En  mérito de lo expuesto, la SALA  DE DECISIÓN DE TUTELAS N° 2 DE LA SALA DE CASACIÓN  PENAL DE LA CORTE SUPREMA DE JUSTICIA,  

RESUELVE:  

1.        DECRETAR  la  NULIDAD  del fallo calendado 30 de enero de 2020,  emitido por la Sala Penal del Tribunal Superior del Distrito Judicial  de Bogotá, de acuerdo con lo señalado en precedencia.  Las pruebas recaudadas conservan plena validez.  

2.        DEVOLVER  las  diligencias a la Sala mencionada, para lo de su cargo.  

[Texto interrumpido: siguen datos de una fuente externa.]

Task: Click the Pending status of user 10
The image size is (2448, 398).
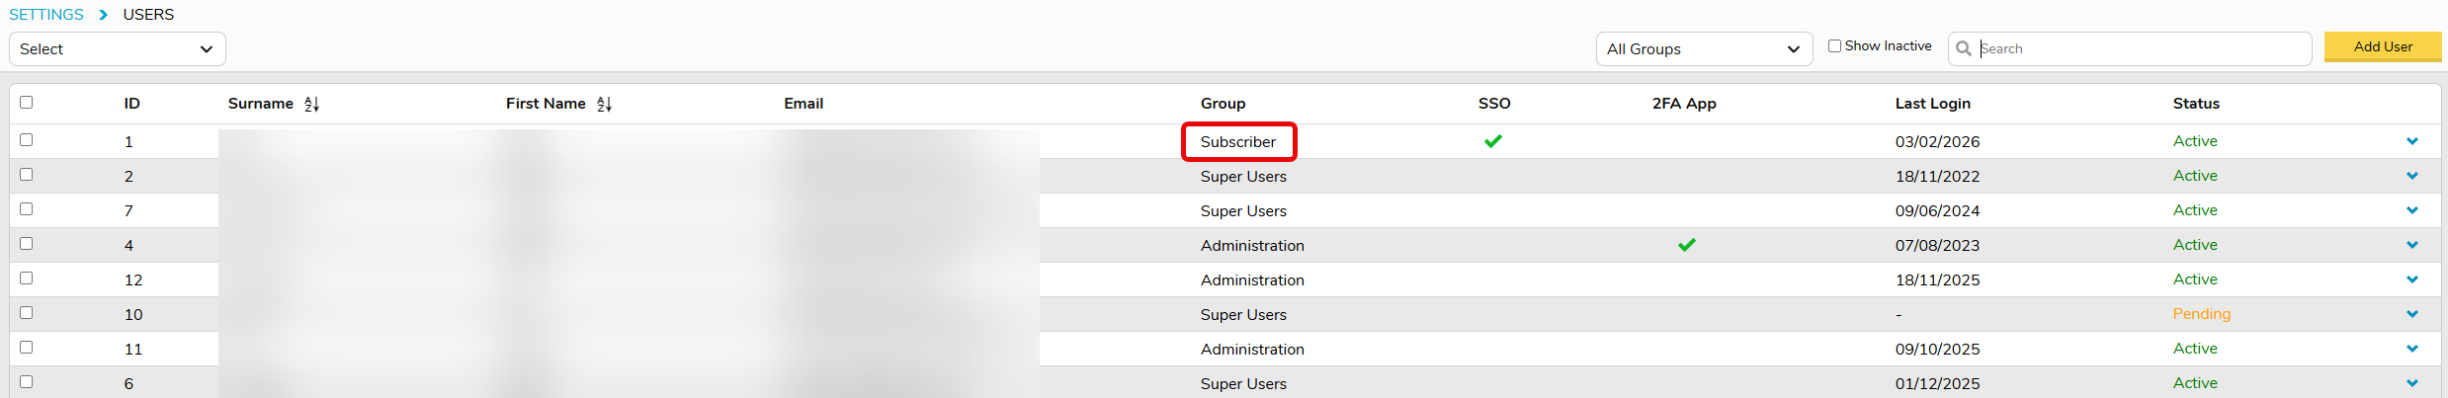Action: 2201,314
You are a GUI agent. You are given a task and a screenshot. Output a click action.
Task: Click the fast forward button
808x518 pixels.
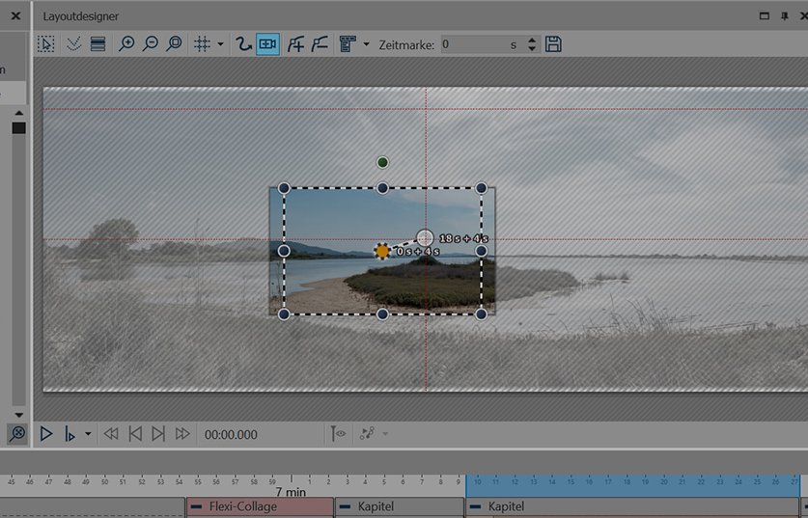click(x=182, y=434)
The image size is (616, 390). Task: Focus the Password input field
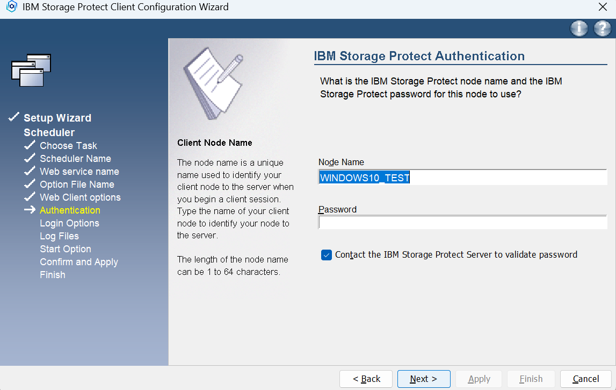click(462, 223)
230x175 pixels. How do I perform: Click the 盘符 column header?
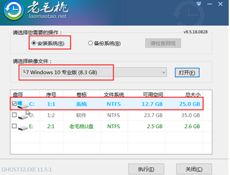18,95
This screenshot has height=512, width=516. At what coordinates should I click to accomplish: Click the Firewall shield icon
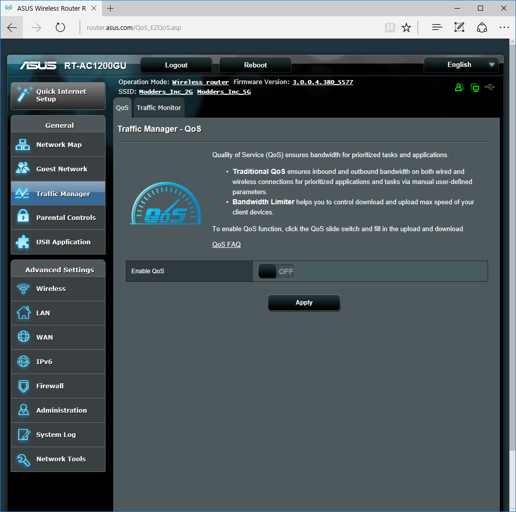(23, 386)
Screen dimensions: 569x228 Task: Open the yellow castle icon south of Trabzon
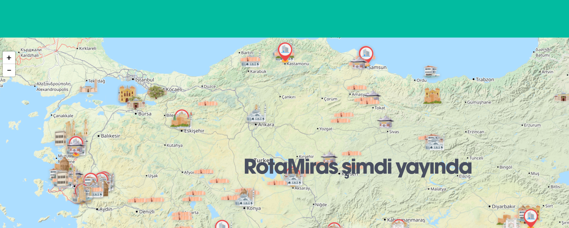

3.        NOTIFICAR  este  proveído conforme al artículo 16 del Decreto 2591 de  1991.  

NOTIFÍQUESE  Y CÚMPLASE.  

PATRICIA  SALAZAR CUÉLLAR  

LUIS  ANTONIO HERNÁNDEZ BARBOSA  

NUBIA YOLANDA  NOVA GARCÍA  

Secretaria  

1          Ver Folio 225 cuaderno de primera instancia. En          su salvamento de voto, el funcionario destacó que en el fallo          de tutela no se analizaron todas las situaciones y posibles          vulneraciones de derechos fundamentales planteados por la          accionante, por lo que consideró la decisión carente          de motivación.